The international community has been growing more and more concerned about the Taliban’s policies on women and girls since taking control of Afghanistan back in August last year. The United Nations Security Council has now called on the insurgent group to reverse its growing restrictive policies on Afghan women and girls.

In a unanimously adopted statement by the UN Security Council, they are calling for the Taliban to reverse its policies on women and girls, citing that it is restricting women from basic human rights and freedoms. The call for a reversal came amidst growing concerns that the insurgent group plans to go back to its previous hardline stance when it first ruled Afghanistan in the 1990s.

The statement, drafted by Norway, the council’s member countries, expressed concern towards the Taliban’s “imposition of restrictions that limit access to education, employment, freedom of movement, and women’s full, equal, and meaningful participation in public life.”
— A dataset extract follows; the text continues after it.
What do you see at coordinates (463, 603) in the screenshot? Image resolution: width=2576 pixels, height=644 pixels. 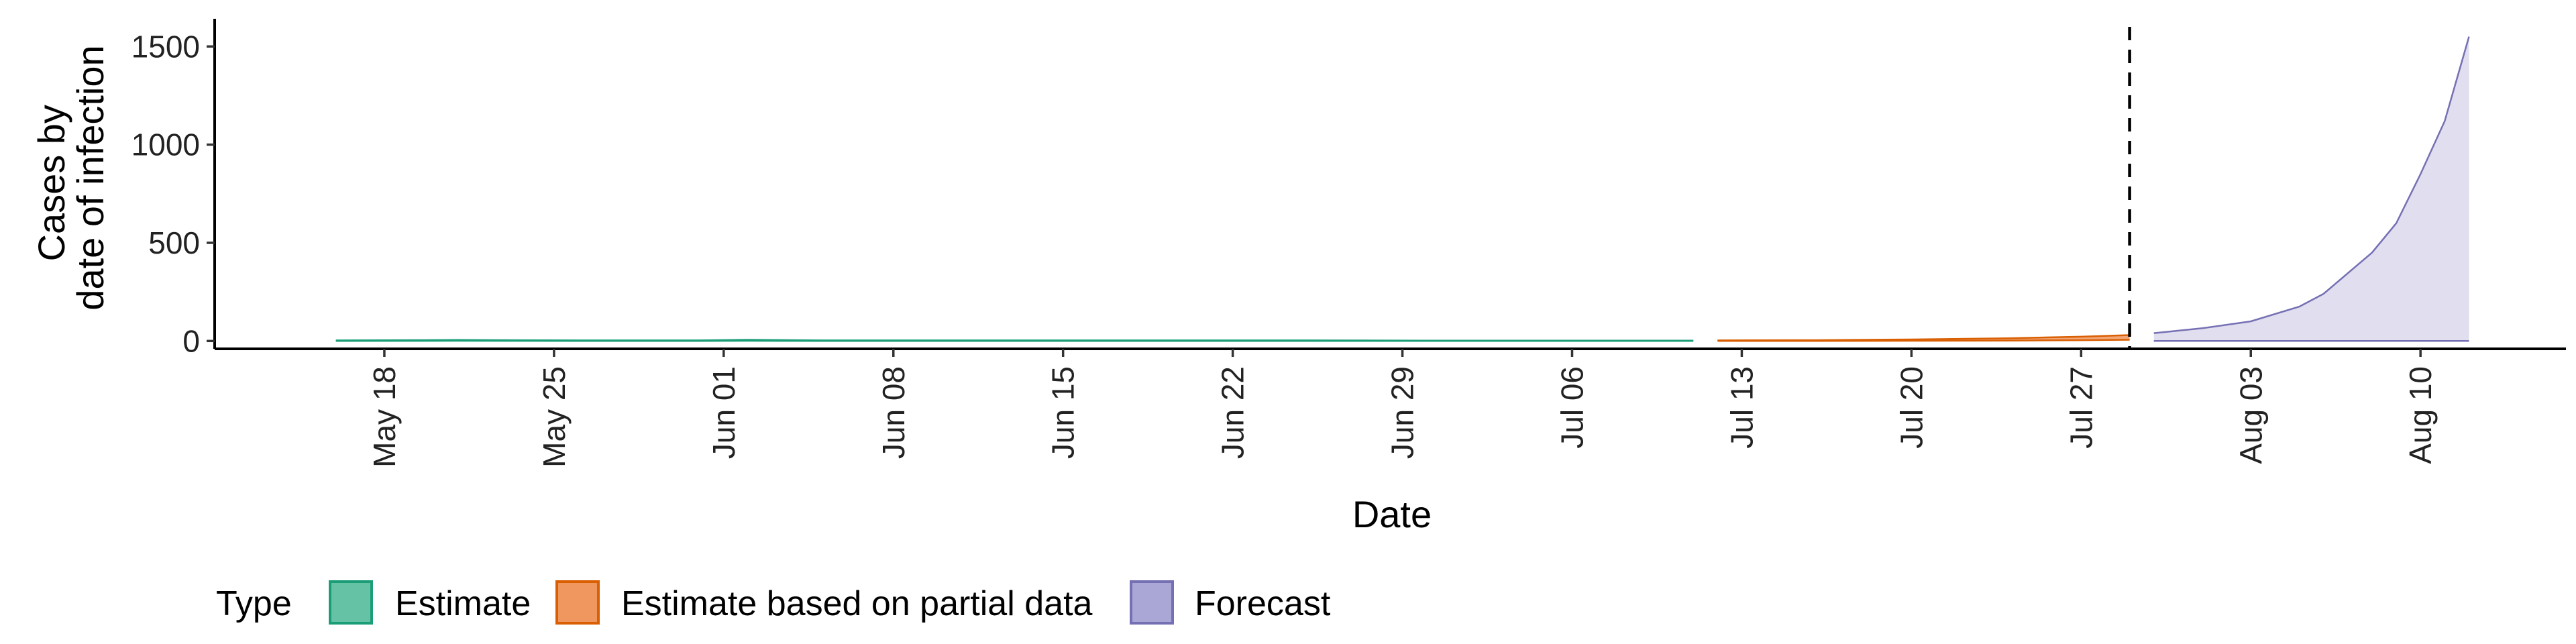 I see `legend-label-estimate: Estimate` at bounding box center [463, 603].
The Taliban are called to “swiftly reverse the policies and practices which are currently restricting the human rights and fundamental freedoms of Afghan women and girls.”

The insurgent group pledged media freedom and to uphold women’s rights upon returning to power in August 2021. However, the policies imposed said otherwise, gradually expanding restrictions on women, and high schools for girls have yet to reopen since the group’s takeover.

The statement published Tuesday follows the latest imposition of the Taliban for female television hosts to be fully covered, including their faces.

One such female news anchor told Al Jazeera that the policy made women feel as if they were being “buried alive.” The anchor said that the policy made her feel like she was not human, or that she “committed a big crime which is why God” made her a woman in Afghanistan.

The anchor cited that other Islamic countries do not require women to fully cover their faces when appearing on television.

Another news anchor told the outlet that their topics to report on had to adhere to the Taliban’s “11 rules for journalists” that would require the group’s approval before it was reported.

With the increasing gender discrimination, the male colleagues of female journalists have also decided to wear masks in a show of solidarity.